**The data**:

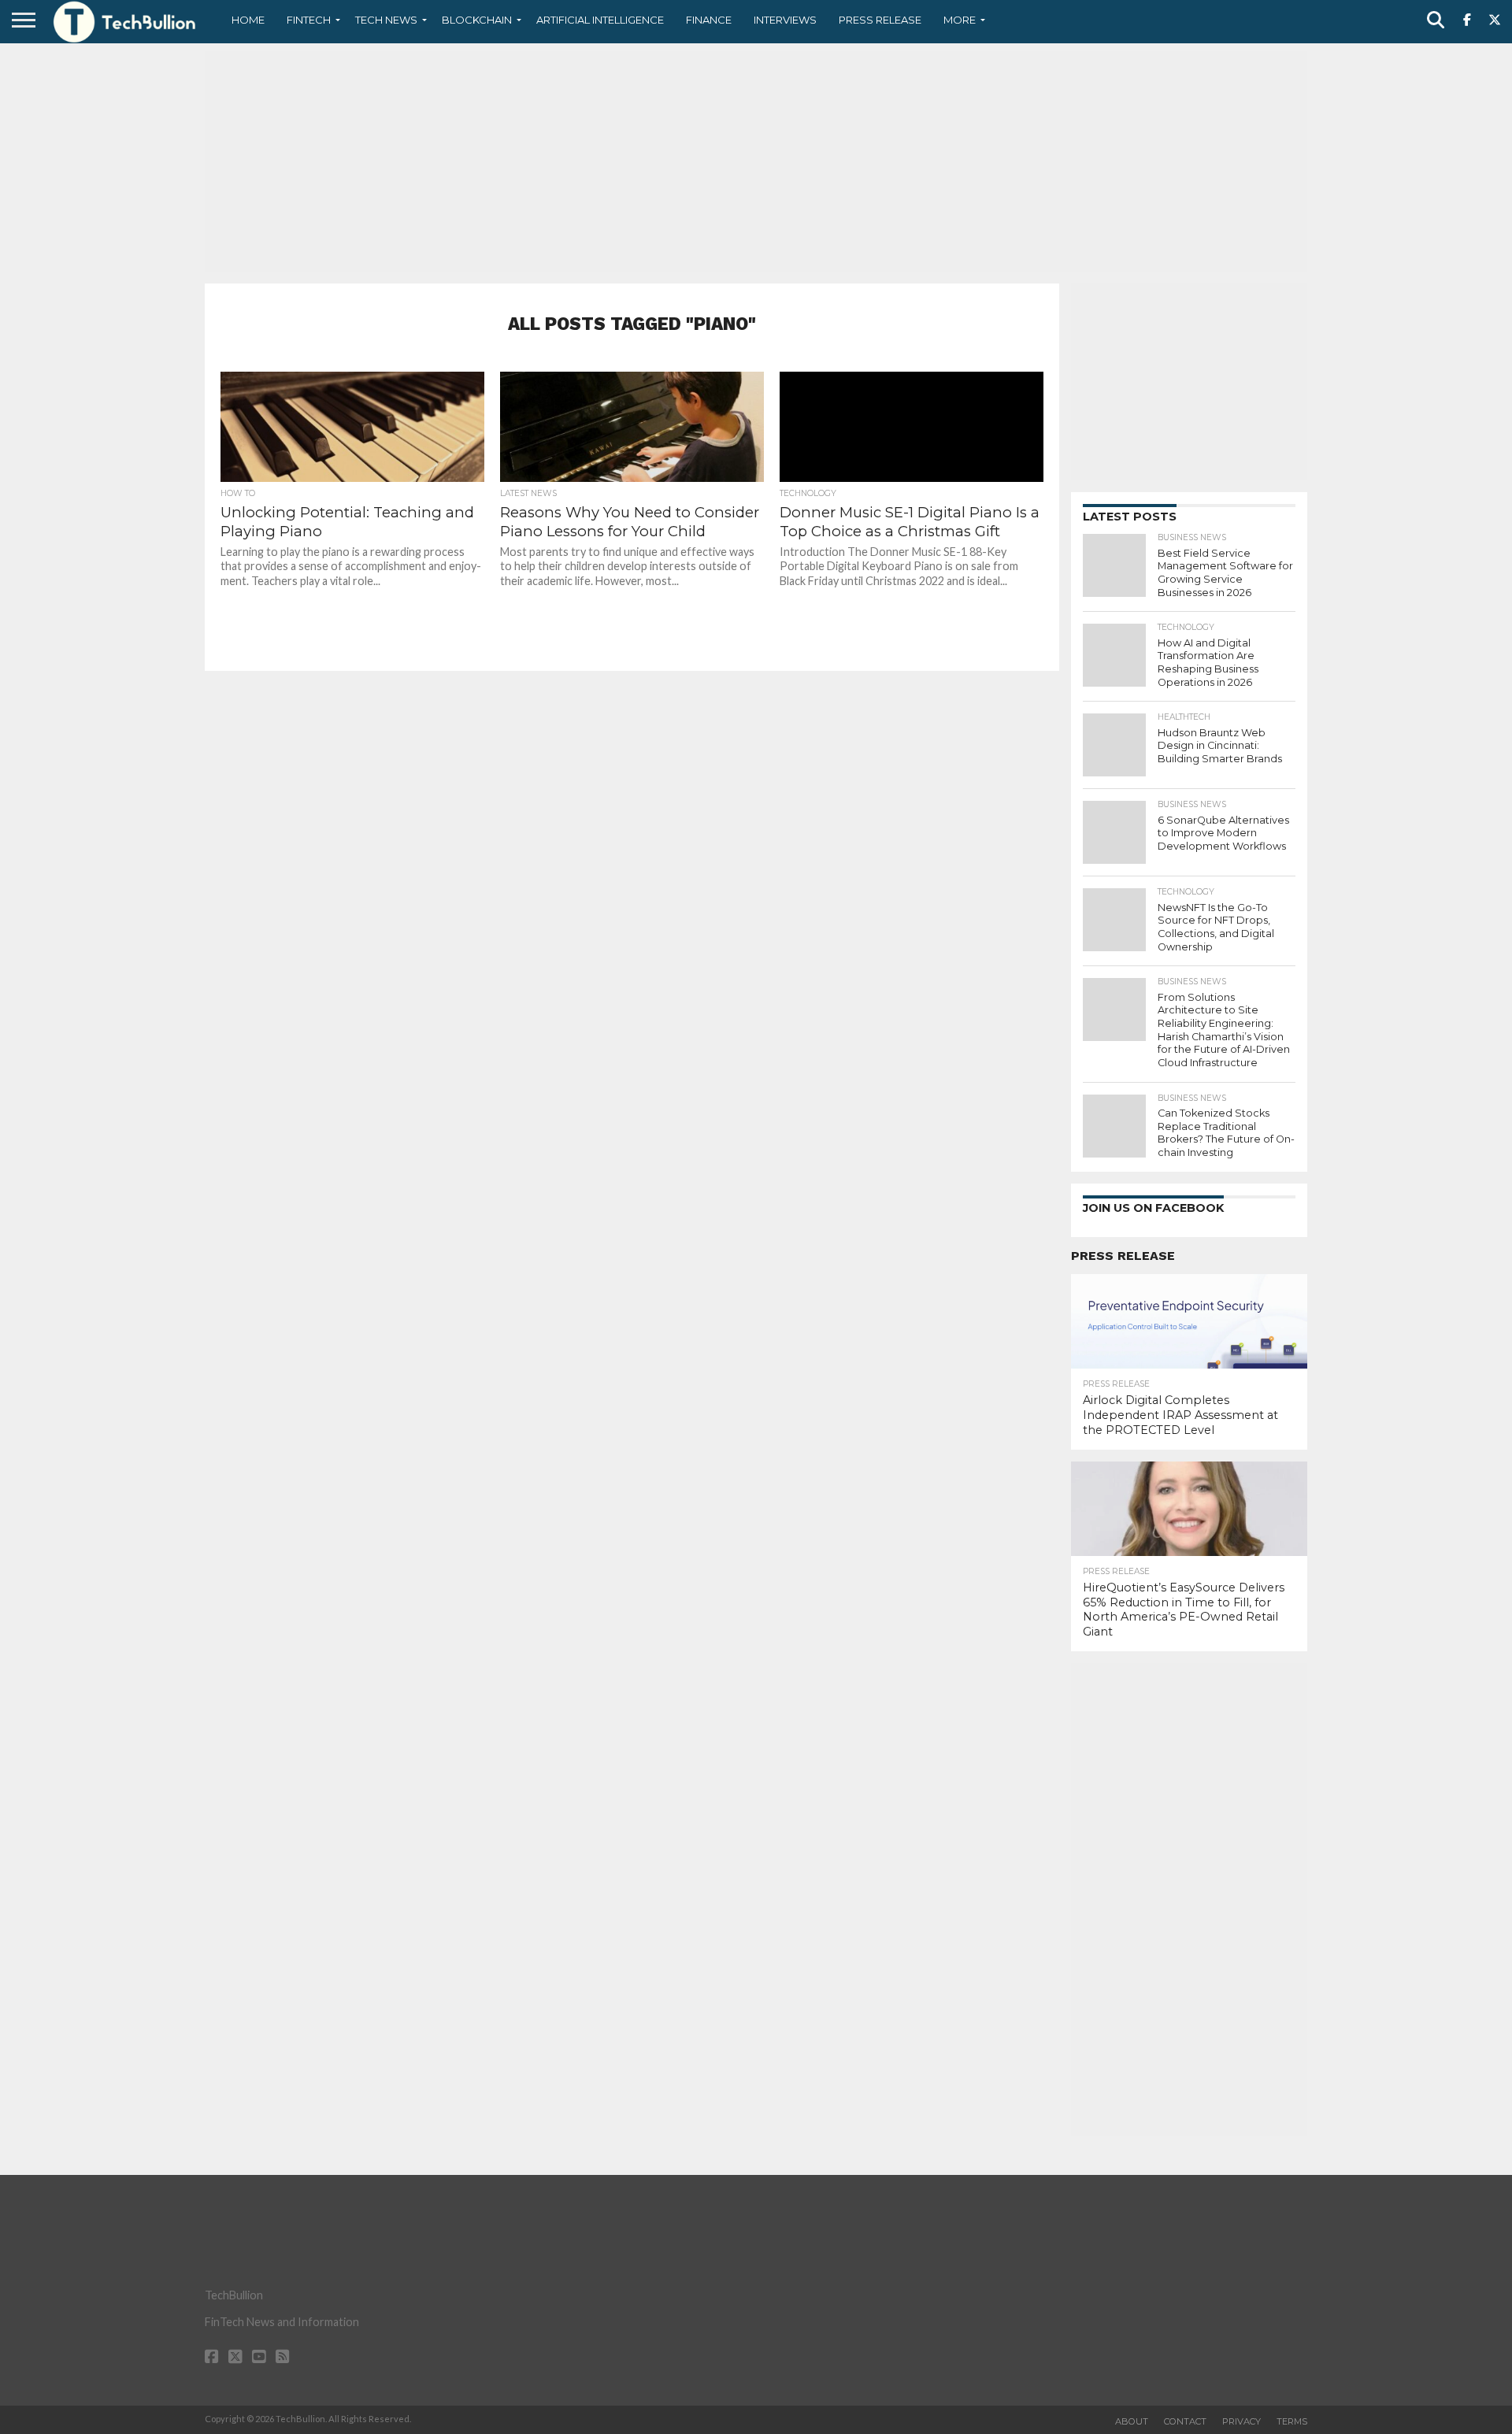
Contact (1185, 2421)
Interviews (785, 19)
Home (248, 19)
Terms (1292, 2421)
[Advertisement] (756, 161)
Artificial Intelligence (600, 19)
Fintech (309, 19)
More (959, 19)
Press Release (880, 19)
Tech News (386, 19)
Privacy (1241, 2421)
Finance (709, 19)
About (1131, 2421)
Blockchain (477, 19)
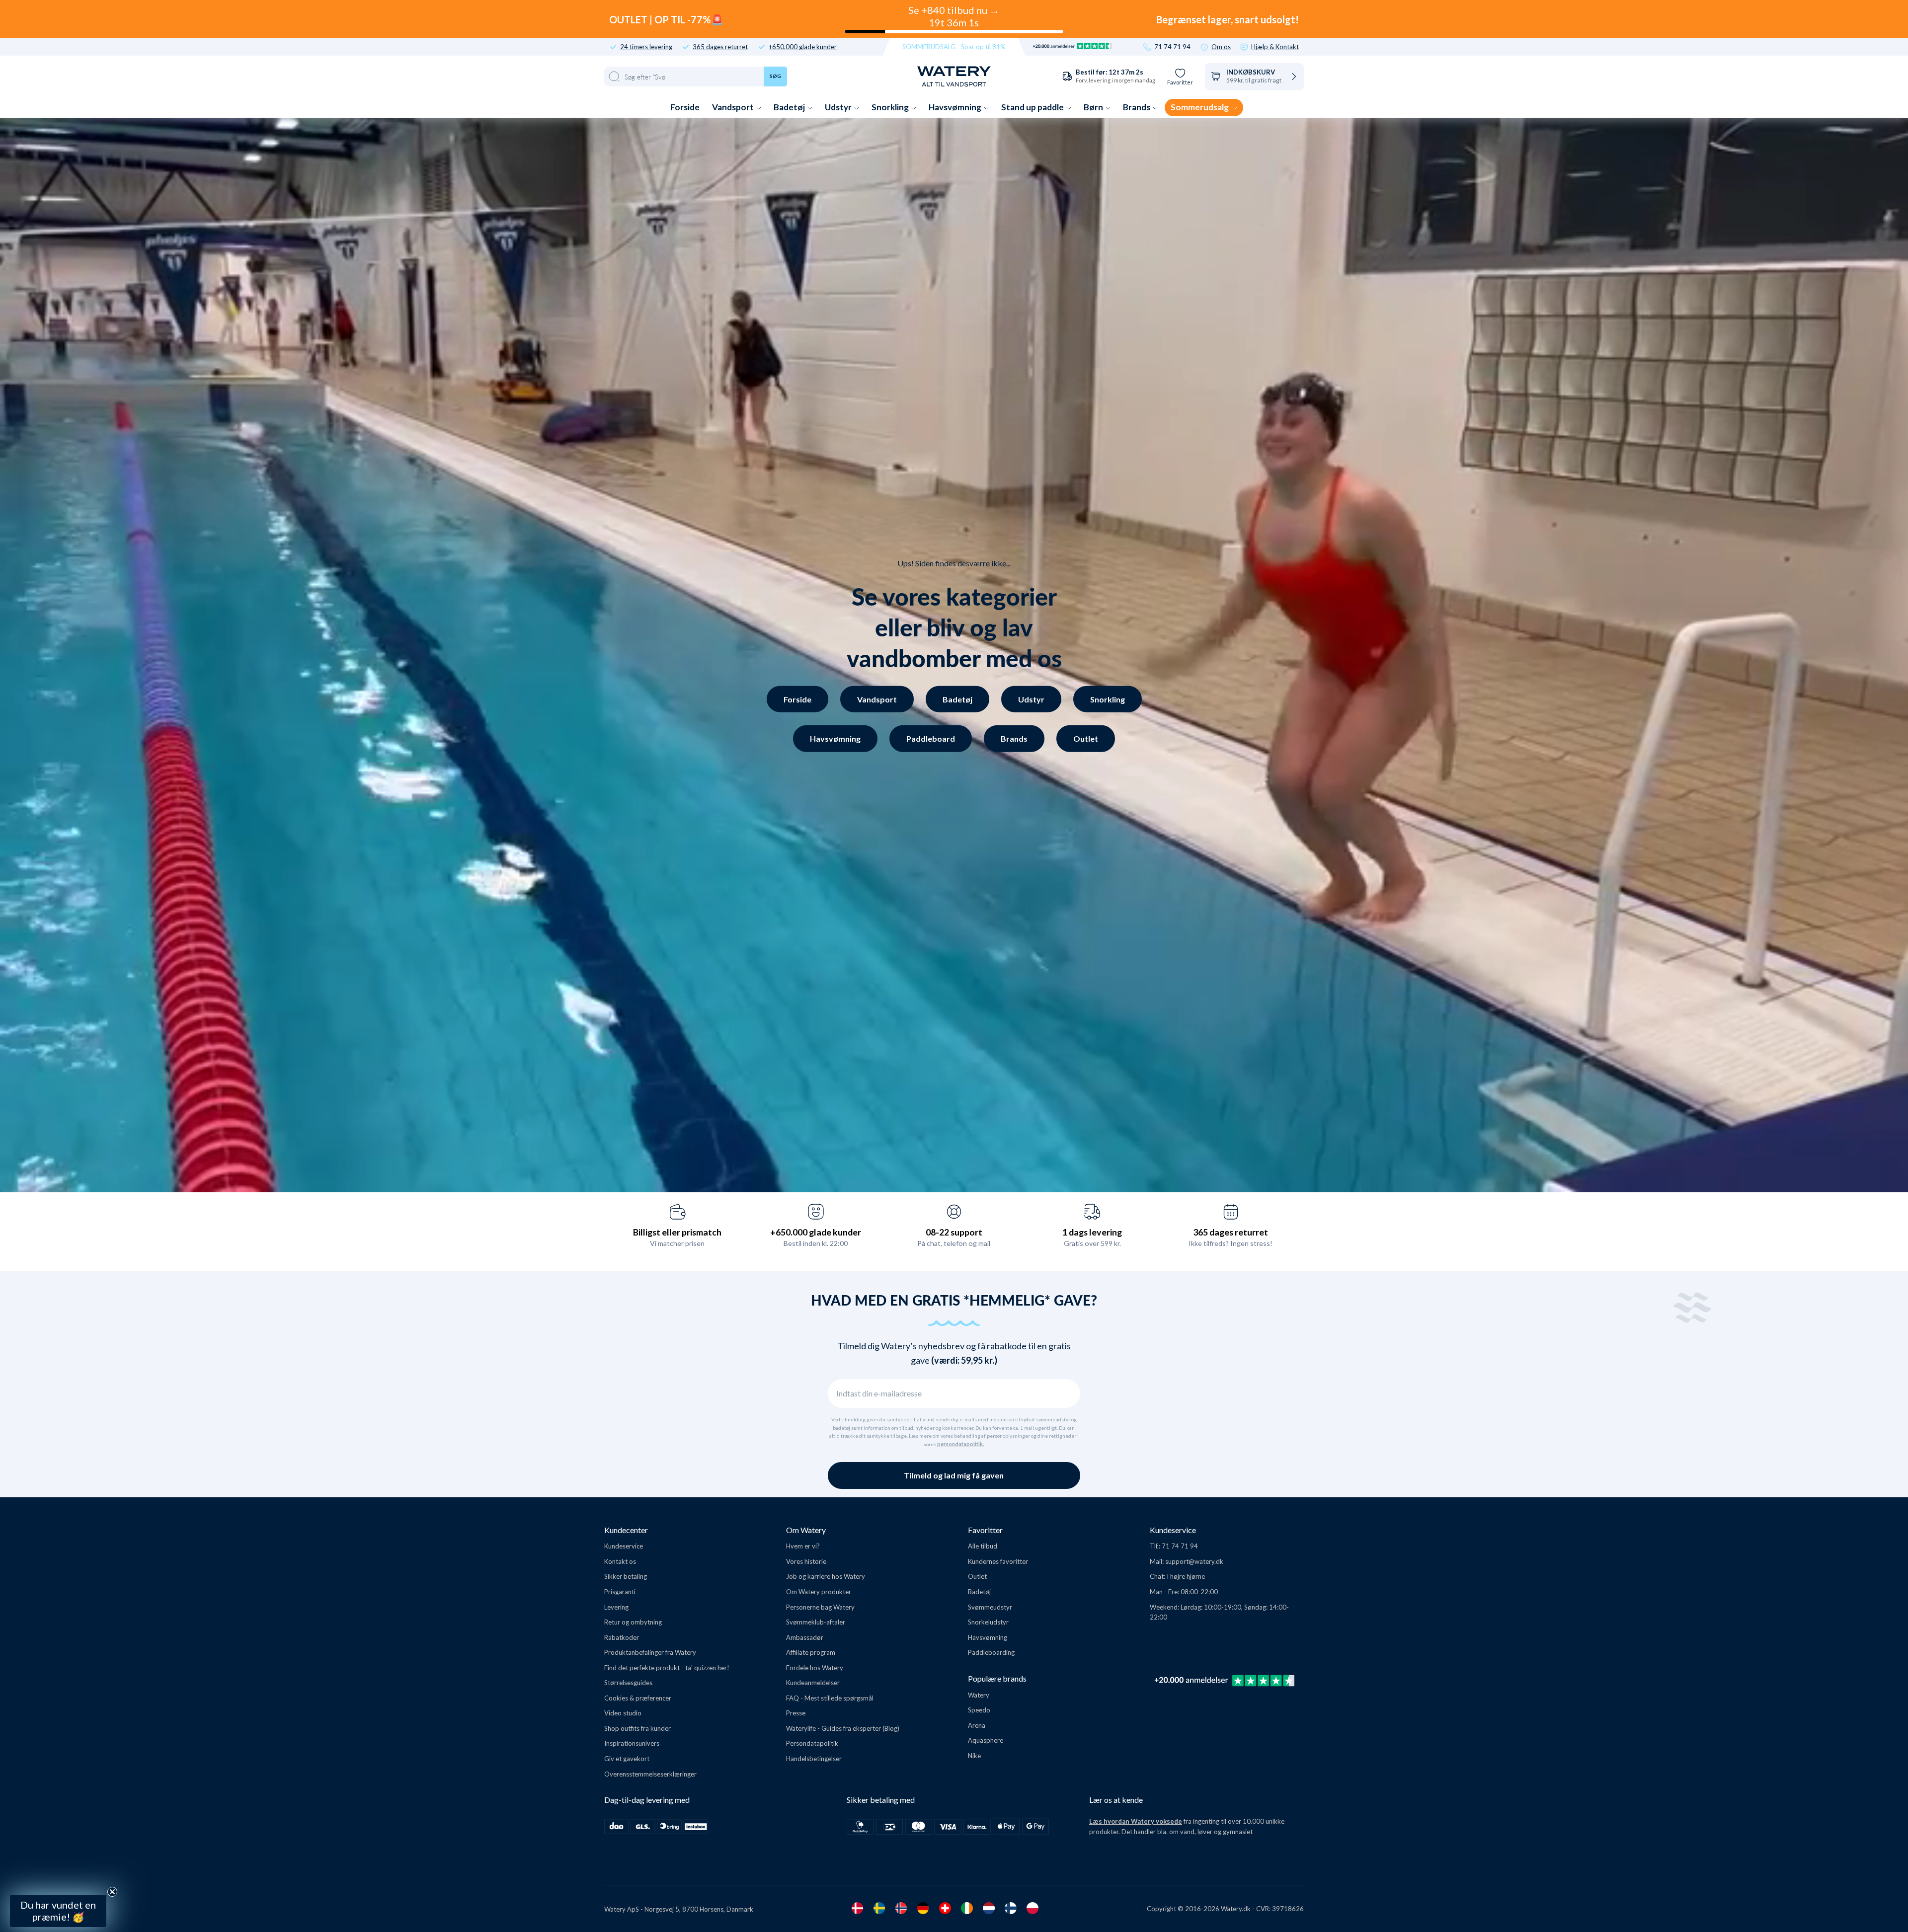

**Problem**: Beginning with the line that holds "[Advertisement] (756, 161)", extract every line to the end of the material, exactly as it stands, and drop the pictures.

**Answer for this exercise**:
[Advertisement] (756, 161)
Artificial Intelligence (600, 19)
Fintech (309, 19)
More (959, 19)
Press Release (880, 19)
Tech News (386, 19)
Privacy (1241, 2421)
Finance (709, 19)
About (1131, 2421)
Blockchain (477, 19)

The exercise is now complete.